- [Aim of the task] Rewrite the items below, substituting "Albums" for each occurrence of "Galleries" and leaving everything else unchanged.

================

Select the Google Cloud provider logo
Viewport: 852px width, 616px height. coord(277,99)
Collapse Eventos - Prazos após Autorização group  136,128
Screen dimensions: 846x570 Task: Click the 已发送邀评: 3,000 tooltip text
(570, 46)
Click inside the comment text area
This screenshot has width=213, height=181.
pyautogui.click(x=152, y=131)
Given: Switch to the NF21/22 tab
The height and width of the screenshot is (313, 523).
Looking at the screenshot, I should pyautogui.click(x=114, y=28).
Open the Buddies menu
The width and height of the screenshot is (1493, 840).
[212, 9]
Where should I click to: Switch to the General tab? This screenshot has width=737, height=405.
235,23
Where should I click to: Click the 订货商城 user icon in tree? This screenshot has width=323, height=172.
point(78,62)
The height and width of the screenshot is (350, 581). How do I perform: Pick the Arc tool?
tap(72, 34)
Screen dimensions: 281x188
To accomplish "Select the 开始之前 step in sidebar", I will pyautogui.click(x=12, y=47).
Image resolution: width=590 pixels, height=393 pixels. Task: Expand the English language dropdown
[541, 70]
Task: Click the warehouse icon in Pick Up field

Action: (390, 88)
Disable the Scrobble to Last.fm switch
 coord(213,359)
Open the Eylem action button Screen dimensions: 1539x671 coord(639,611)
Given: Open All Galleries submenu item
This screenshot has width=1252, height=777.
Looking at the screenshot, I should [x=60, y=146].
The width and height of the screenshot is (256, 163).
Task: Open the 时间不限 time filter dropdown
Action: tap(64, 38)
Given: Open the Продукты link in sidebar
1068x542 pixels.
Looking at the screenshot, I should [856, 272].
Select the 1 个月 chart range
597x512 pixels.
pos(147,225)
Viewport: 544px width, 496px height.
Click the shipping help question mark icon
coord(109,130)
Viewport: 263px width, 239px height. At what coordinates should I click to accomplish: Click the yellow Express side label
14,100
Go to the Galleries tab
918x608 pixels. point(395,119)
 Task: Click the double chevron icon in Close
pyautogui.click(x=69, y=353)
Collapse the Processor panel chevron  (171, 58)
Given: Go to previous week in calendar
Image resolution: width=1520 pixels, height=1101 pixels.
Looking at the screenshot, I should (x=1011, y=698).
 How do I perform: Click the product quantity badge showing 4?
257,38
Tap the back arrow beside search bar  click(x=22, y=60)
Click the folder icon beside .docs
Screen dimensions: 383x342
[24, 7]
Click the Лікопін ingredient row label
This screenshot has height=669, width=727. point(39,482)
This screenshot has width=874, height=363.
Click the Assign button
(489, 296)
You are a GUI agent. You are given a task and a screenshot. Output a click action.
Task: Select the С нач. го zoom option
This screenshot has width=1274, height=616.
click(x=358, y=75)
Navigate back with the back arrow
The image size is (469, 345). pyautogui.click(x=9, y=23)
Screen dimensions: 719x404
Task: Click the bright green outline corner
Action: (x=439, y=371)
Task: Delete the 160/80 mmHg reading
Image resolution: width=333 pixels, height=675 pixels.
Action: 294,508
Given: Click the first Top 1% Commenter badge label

================

- [Solved problem]
Select the Google Cloud provider logo
Viewport: 852px width, 616px height. coord(277,99)
Collapse Eventos - Prazos após Autorização group  136,128
Screen dimensions: 846x570 Task: Click the 已发送邀评: 3,000 tooltip text
(570, 46)
Click inside the comment text area
This screenshot has width=213, height=181.
pyautogui.click(x=152, y=131)
Given: Switch to the NF21/22 tab
The height and width of the screenshot is (313, 523).
Looking at the screenshot, I should pyautogui.click(x=114, y=28).
Open the Buddies menu
The width and height of the screenshot is (1493, 840).
[212, 9]
Where should I click to: Switch to the General tab? This screenshot has width=737, height=405.
235,23
Where should I click to: Click the 订货商城 user icon in tree? This screenshot has width=323, height=172.
point(78,62)
The height and width of the screenshot is (350, 581). How do I perform: Pick the Arc tool?
tap(72, 34)
Screen dimensions: 281x188
To accomplish "Select the 开始之前 step in sidebar", I will pyautogui.click(x=12, y=47).
Image resolution: width=590 pixels, height=393 pixels. Task: Expand the English language dropdown
[541, 70]
Task: Click the warehouse icon in Pick Up field

Action: (390, 88)
Disable the Scrobble to Last.fm switch
 coord(213,359)
Open the Eylem action button Screen dimensions: 1539x671 coord(639,611)
Given: Open All Albums submenu item
This screenshot has width=1252, height=777.
Looking at the screenshot, I should [x=60, y=146].
The width and height of the screenshot is (256, 163).
Task: Open the 时间不限 time filter dropdown
Action: tap(64, 38)
Given: Open the Продукты link in sidebar
1068x542 pixels.
Looking at the screenshot, I should [856, 272].
Select the 1 个月 chart range
597x512 pixels.
pos(147,225)
Viewport: 544px width, 496px height.
Click the shipping help question mark icon
coord(109,130)
Viewport: 263px width, 239px height. At what coordinates should I click to accomplish: Click the yellow Express side label
14,100
Go to the Albums tab
918x608 pixels. point(395,119)
 Task: Click the double chevron icon in Close
pyautogui.click(x=69, y=353)
Collapse the Processor panel chevron  (171, 58)
Given: Go to previous week in calendar
Image resolution: width=1520 pixels, height=1101 pixels.
Looking at the screenshot, I should (x=1011, y=698).
 How do I perform: Click the product quantity badge showing 4?
257,38
Tap the back arrow beside search bar  click(x=22, y=60)
Click the folder icon beside .docs
Screen dimensions: 383x342
[24, 7]
Click the Лікопін ingredient row label
This screenshot has height=669, width=727. point(39,482)
This screenshot has width=874, height=363.
Click the Assign button
(489, 296)
You are a GUI agent. You are given a task and a screenshot. Output a click action.
Task: Select the С нач. го zoom option
This screenshot has width=1274, height=616.
click(x=358, y=75)
Navigate back with the back arrow
The image size is (469, 345). pyautogui.click(x=9, y=23)
Screen dimensions: 719x404
Task: Click the bright green outline corner
Action: (x=439, y=371)
Task: Delete the 160/80 mmHg reading
Image resolution: width=333 pixels, height=675 pixels.
Action: 294,508
Given: Click the first Top 1% Commenter badge label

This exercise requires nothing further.